:: Data listing ::

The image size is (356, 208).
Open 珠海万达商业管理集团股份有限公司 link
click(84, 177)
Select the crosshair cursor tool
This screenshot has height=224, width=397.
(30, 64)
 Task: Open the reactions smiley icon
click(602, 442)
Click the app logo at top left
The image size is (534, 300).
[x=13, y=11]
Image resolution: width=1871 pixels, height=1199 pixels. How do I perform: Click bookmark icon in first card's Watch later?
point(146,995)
--
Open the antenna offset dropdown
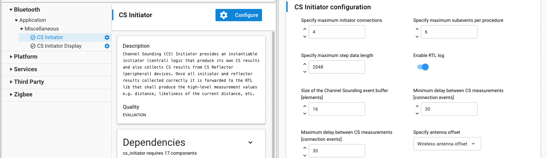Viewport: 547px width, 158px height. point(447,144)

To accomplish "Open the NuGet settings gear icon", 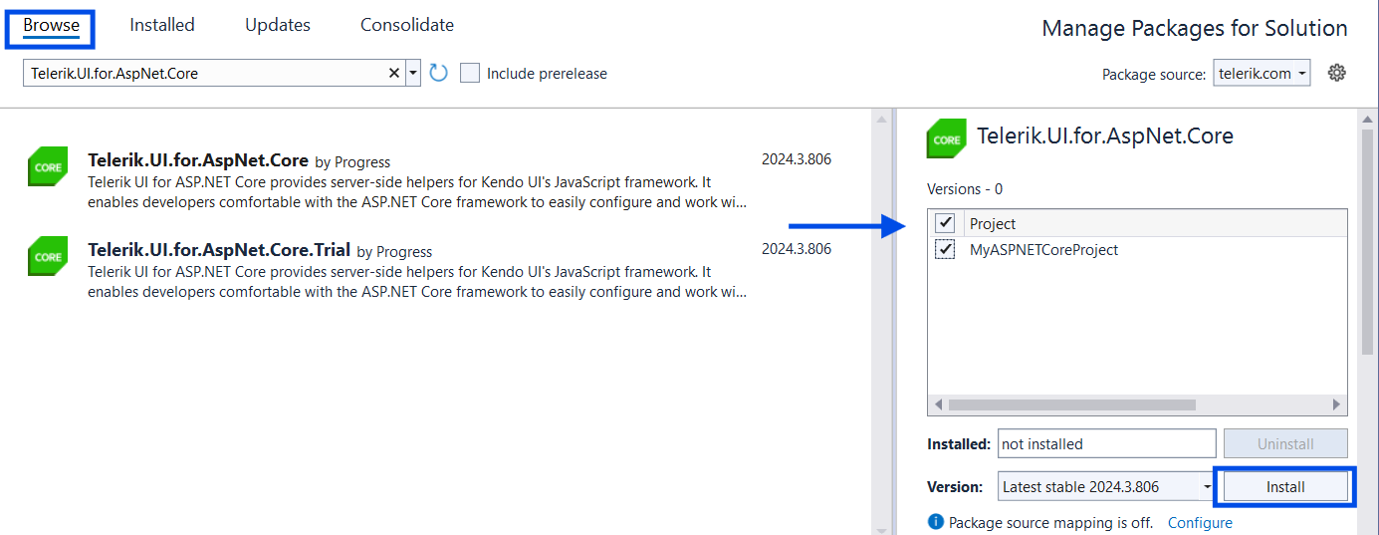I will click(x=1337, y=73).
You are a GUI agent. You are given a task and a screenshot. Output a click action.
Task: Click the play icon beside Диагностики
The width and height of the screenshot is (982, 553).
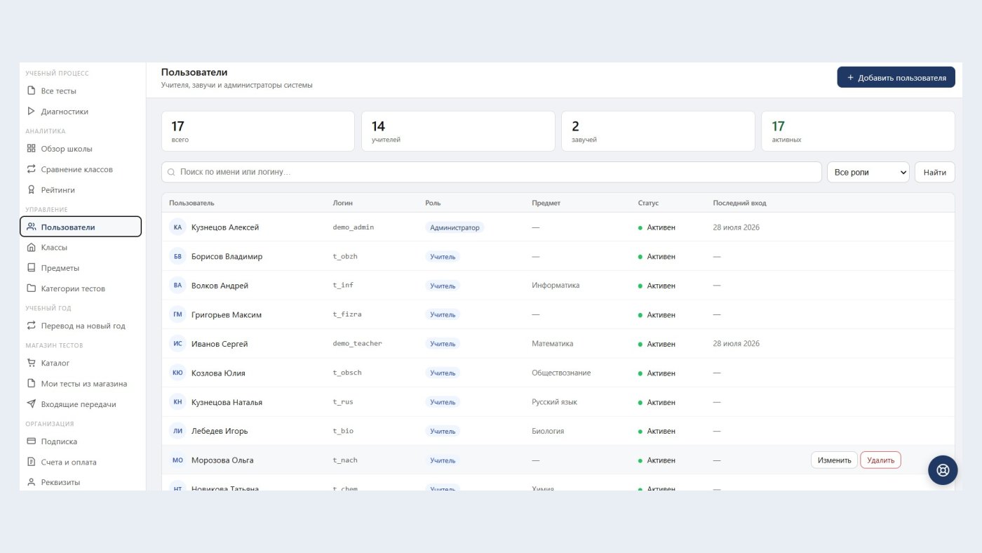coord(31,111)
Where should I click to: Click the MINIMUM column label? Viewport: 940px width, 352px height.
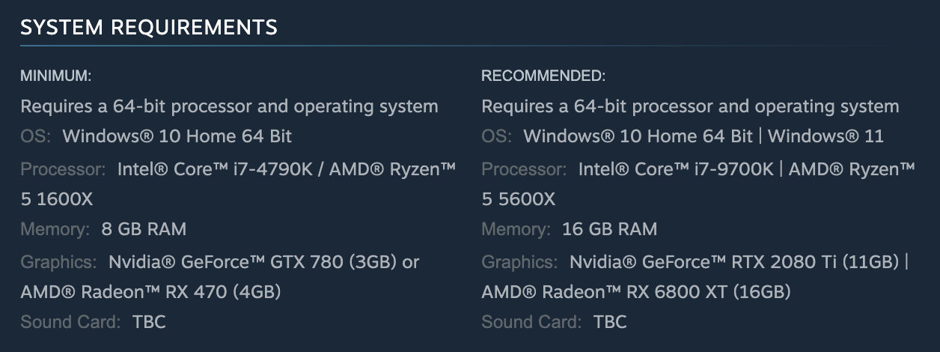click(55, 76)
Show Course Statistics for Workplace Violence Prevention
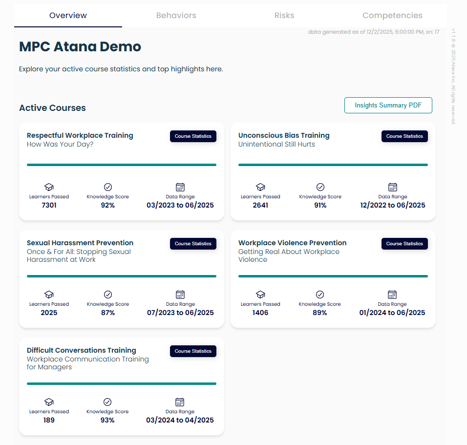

:: Work to be completed ::
Rewrite the material from the line with "The image size is (356, 208)." up to and including the line with "point(146,995)" as a Markdown table with the columns n and Line, giving each line a row number. Skip any blank lines.

:: Solution for this task ::
| n | Line |
|---|---|
| 1 | The image size is (356, 208). |
| 2 | Open 珠海万达商业管理集团股份有限公司 link |
| 3 | click(84, 177) |
| 4 | Select the crosshair cursor tool |
| 5 | This screenshot has height=224, width=397. |
| 6 | (30, 64) |
| 7 |  Task: Open the reactions smiley icon |
| 8 | click(602, 442) |
| 9 | Click the app logo at top left |
| 10 | The image size is (534, 300). |
| 11 | [x=13, y=11] |
| 12 | Image resolution: width=1871 pixels, height=1199 pixels. How do I perform: Click bookmark icon in first card's Watch later? |
| 13 | point(146,995) |